**WORK REQUIRED:**
After locating the line that contains "Click the Stuttgart club crest", output that line and each one following it, exactly, to the end of the entries. No pictures.

Stored records:
________________

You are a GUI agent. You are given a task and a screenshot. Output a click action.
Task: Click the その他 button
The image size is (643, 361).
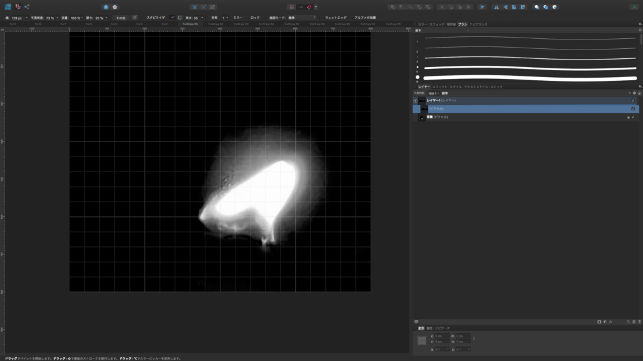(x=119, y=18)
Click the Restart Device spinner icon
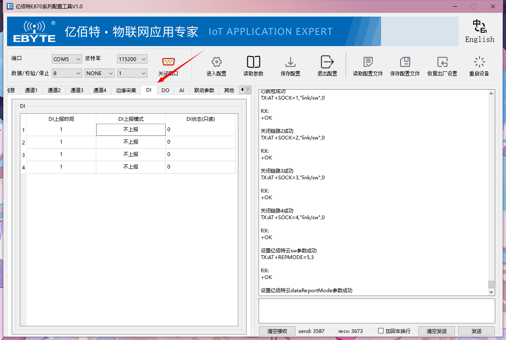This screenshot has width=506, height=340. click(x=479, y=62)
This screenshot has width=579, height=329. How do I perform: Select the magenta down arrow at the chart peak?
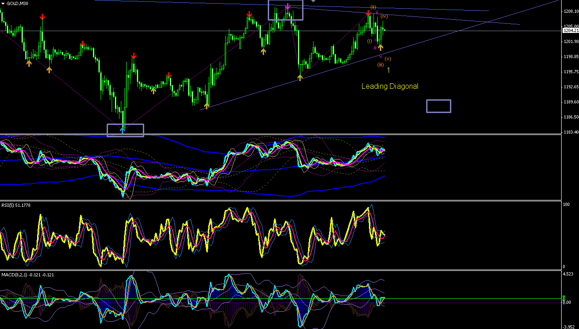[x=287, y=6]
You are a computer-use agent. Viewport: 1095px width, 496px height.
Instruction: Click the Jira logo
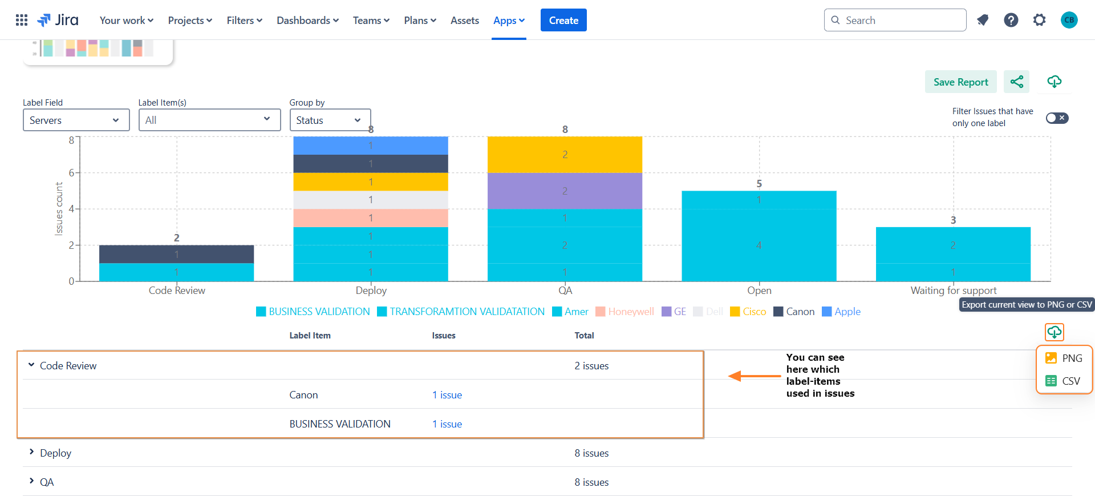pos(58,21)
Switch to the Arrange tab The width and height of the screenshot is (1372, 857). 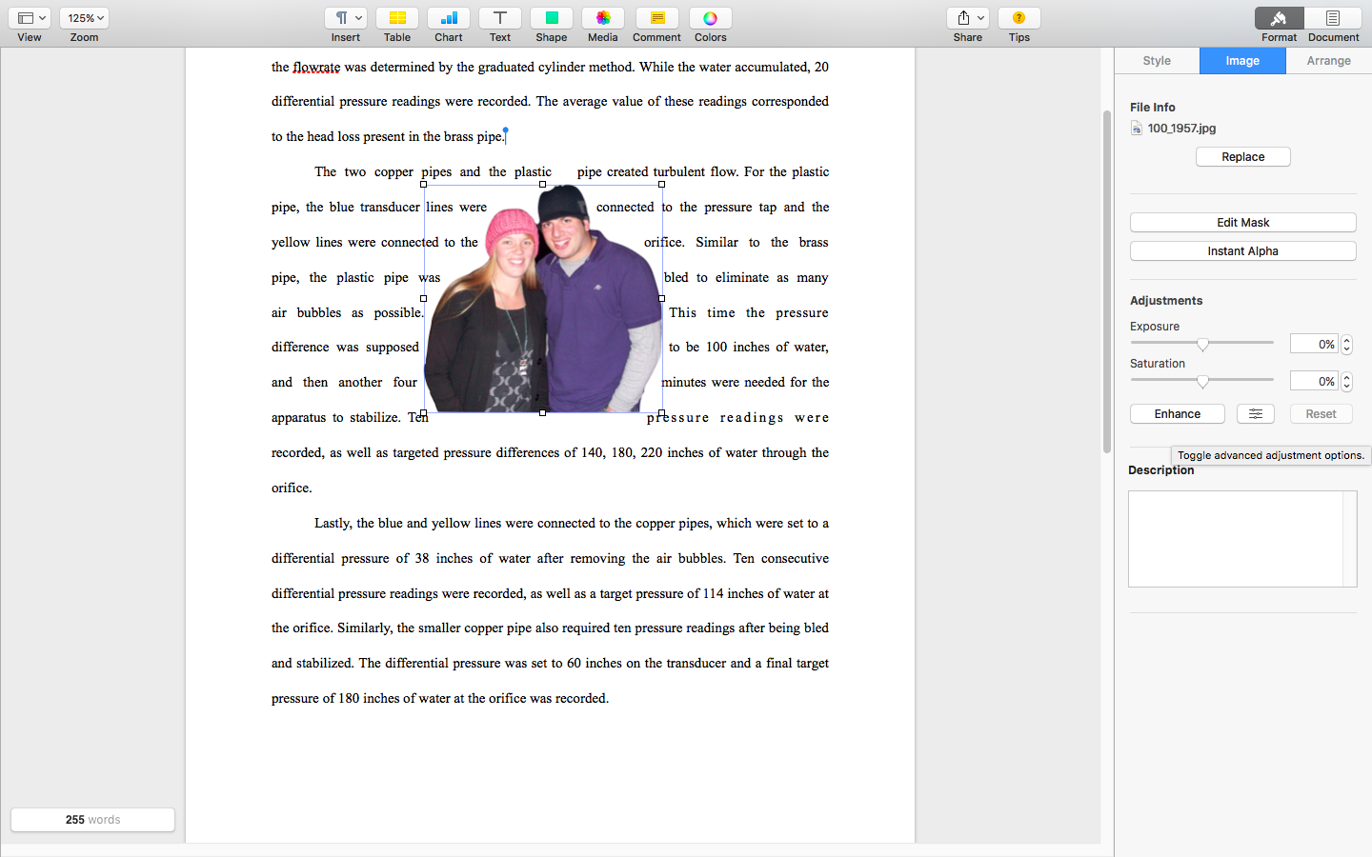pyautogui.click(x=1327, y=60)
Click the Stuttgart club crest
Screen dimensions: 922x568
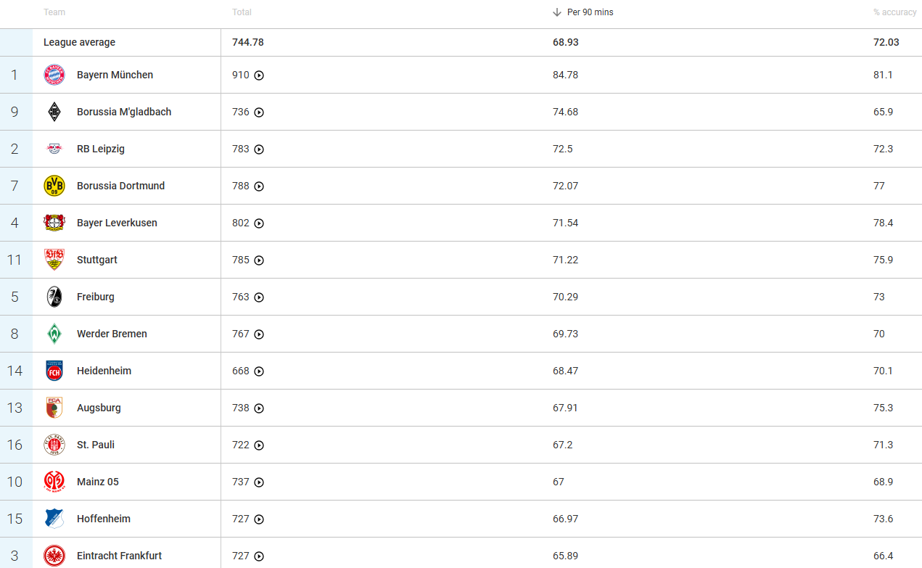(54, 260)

________________

**RESULT OF THIS EXERCISE:**
Click the Stuttgart club crest
Screen dimensions: 922x568
(54, 260)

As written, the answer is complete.